The truth is that the three steps are from different stairs. Guatemala’s health care structure has a long history of superficial attempts, putting a small band-aid on the structure, to make invisible the lack, and therefore the need, of the first level of care. We are convinced that the permanent crisis in our healthcare structure is due to the non-existence of the first step.


ASSADE’s goal is to repair the broken, disconnected, uneven, narrow, and inefficient health care system. After more than fifteen years, we have gained meaningful knowledge from our communities and learned life-changing lessons that have inspired and led us to better understand the healthcare system structure and develop various approaches to solving healthcare problems. We aim to honor the right to indigenous health.

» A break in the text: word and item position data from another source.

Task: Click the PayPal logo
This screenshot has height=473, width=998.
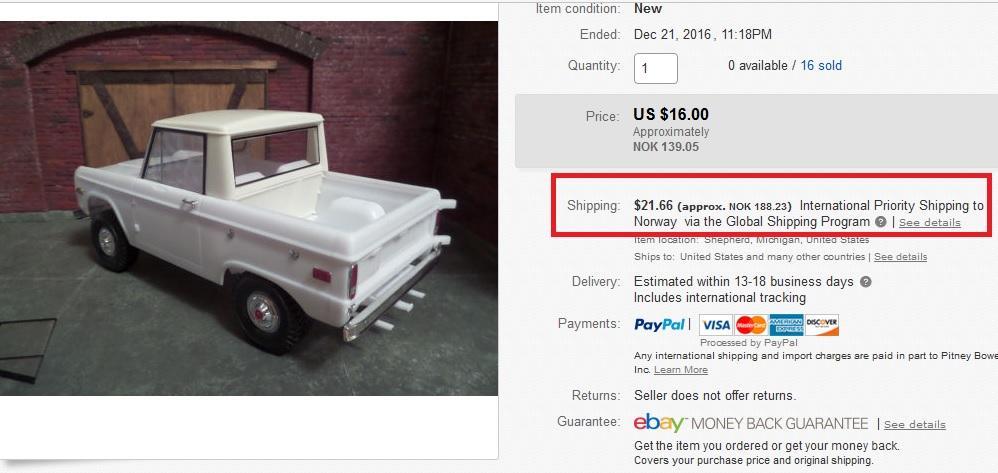Action: point(660,325)
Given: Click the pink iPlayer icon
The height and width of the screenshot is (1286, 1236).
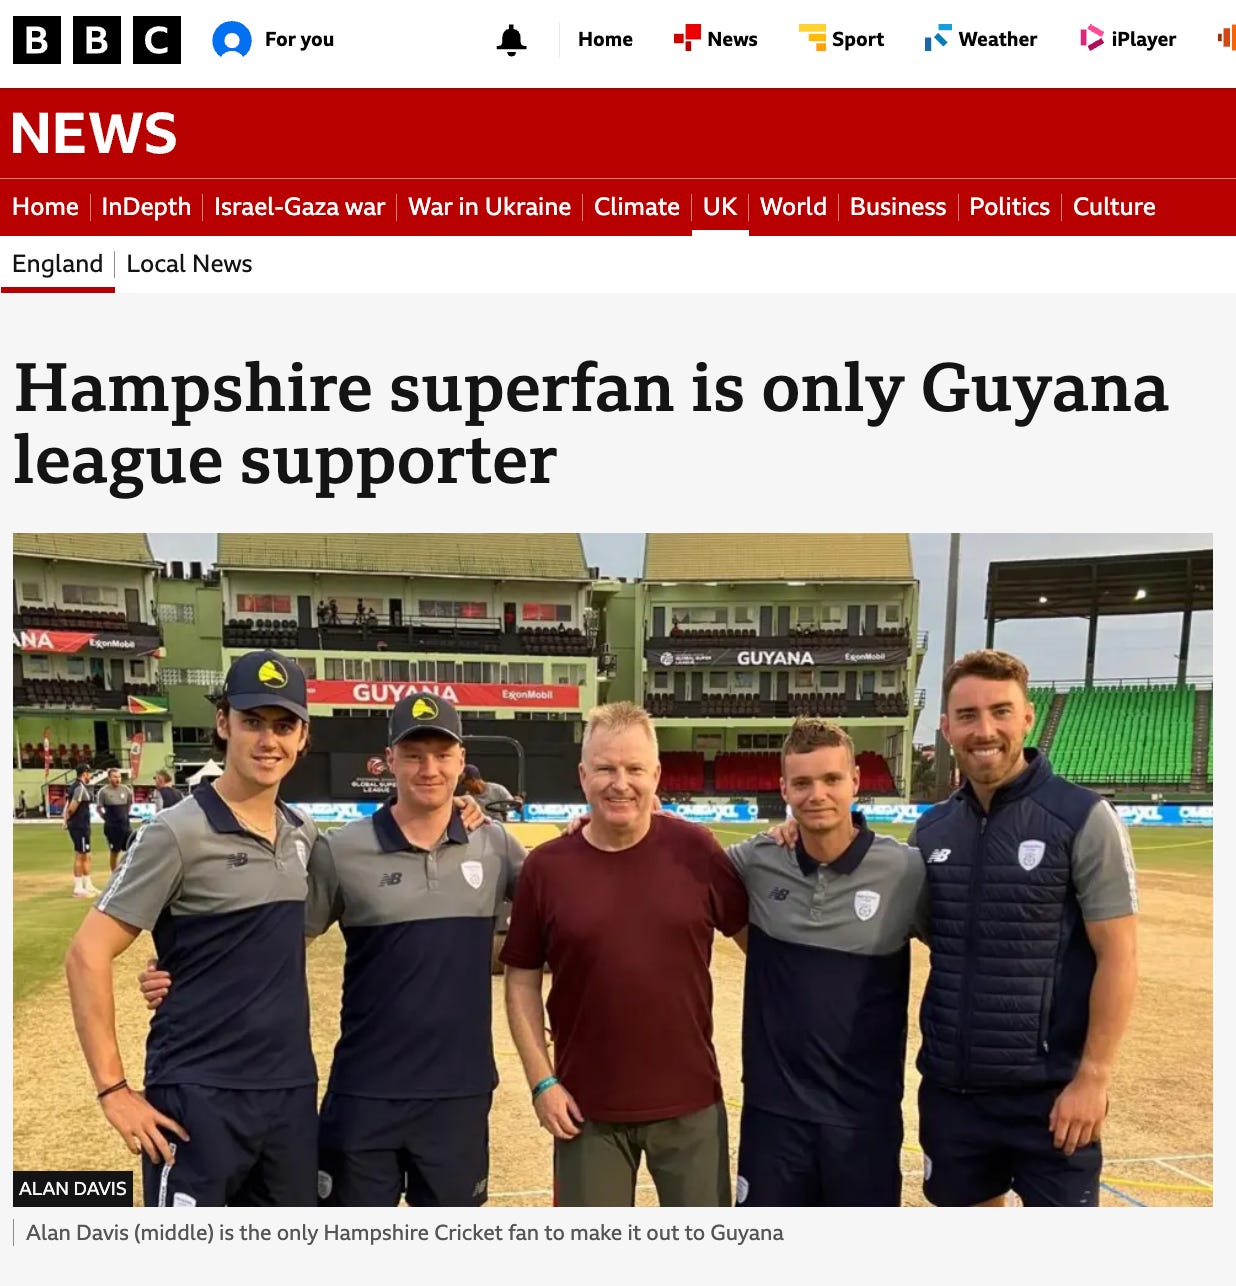Looking at the screenshot, I should tap(1091, 39).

ASSADE listens to and learns from the community, allowing us to build, establish, care, nourish, and sustain a healthcare model based on the specific needs and desires of the people. We believe that community health grows not linearly like stairs, but spirally like the shell of a snail, beginning at the family level. Under this model, the first level of care provides families and communities with the opportunity to get involved in the healthcare process. This is essential to support the inherent resilience capacity of communities in which grassroots platforms are created to identify, discuss, and develop solutions to various problems.

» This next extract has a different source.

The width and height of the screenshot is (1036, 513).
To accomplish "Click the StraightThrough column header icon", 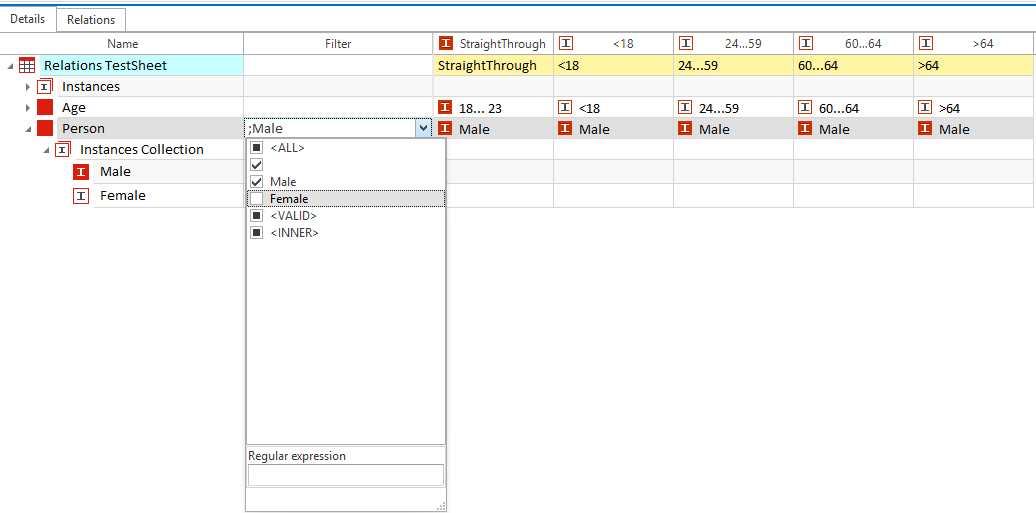I will 446,44.
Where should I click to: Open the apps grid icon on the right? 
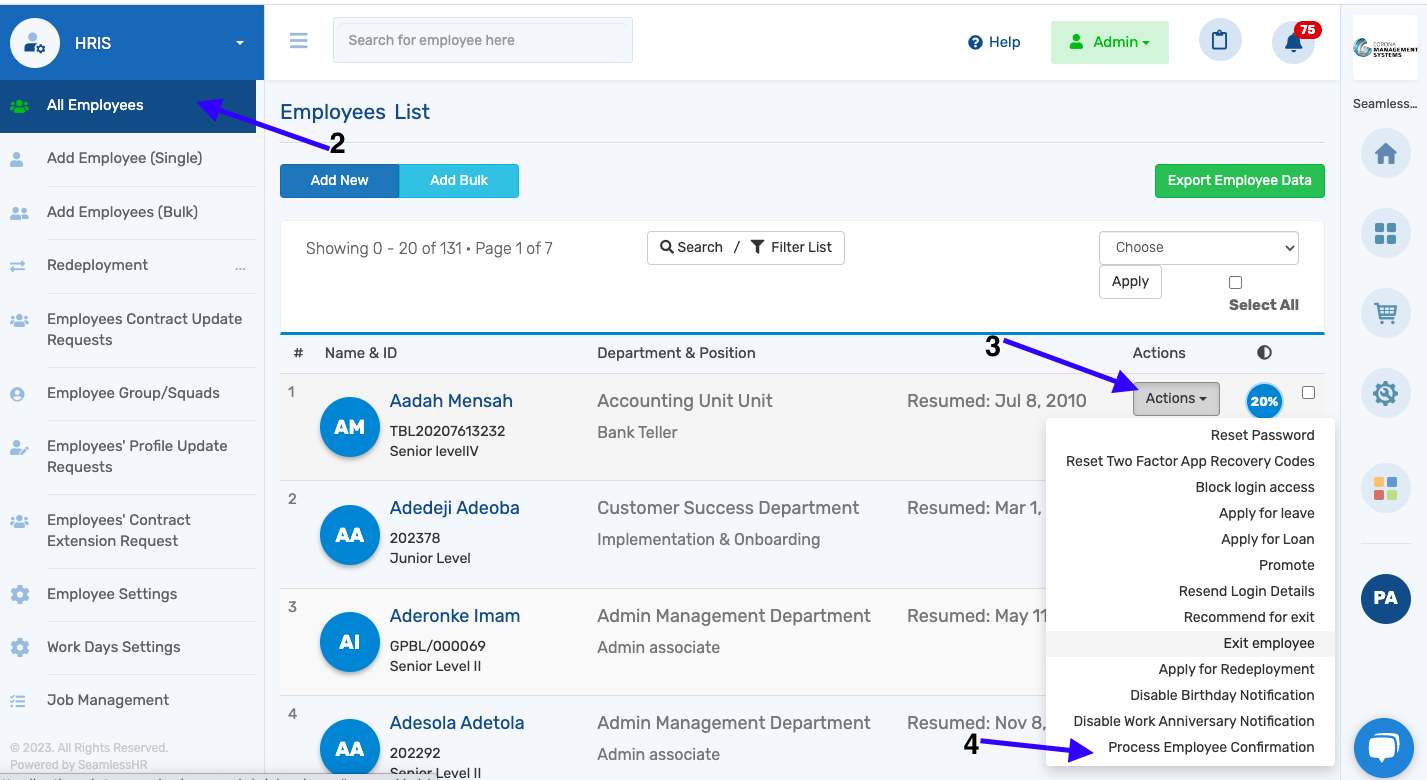(x=1385, y=232)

The first step of developing sustainable and effective healthcare systems is to create something unique and adequate that encourages the community to embrace healthcare on a deeper, meaningful, and personal level. Secondly, communities must become capable of solving health problems through a multidisciplinary and multifaceted approach that results in a genuine motivation and effort to discover solutions. Through this, communities will foster a social framework of well-being where individuals have access to an invaluable human right: healthcare. When the seed of awareness is planted in a fertile soil of interconnectedness and watered with empowerment and education, the fruit that is community health emerges and individuals regain their right to healthcare.

At ASSADE, we combine the first and second step to create a comprehensive healthcare model capable of adapting and transforming according to community needs, thoughts, and feelings. We recognize the dynamic, changing, and evolving spiral that is this vital human right and will continue to work to break destructive cycles and confront the next challenge.

History is something to remember and have present each day, and we treasure these memories because of their important lessons regarding the right to health and its relation to other essential rights in communities that have also been so violated and wounded. Here is where a light, community health, is born. In the midst of darkness, it shows the path for a healthy community to develop, reach autonomy, and define their own destiny.

We firmly believe that the following ingredients are necessary to build an adequate health care system: community health as the heart of the structure, the inclusion of traditional medicine, a proper foundation, participatory and comprehensive organization, a well-maintained relationship with nature, justice, equality, respect, humanism, and love.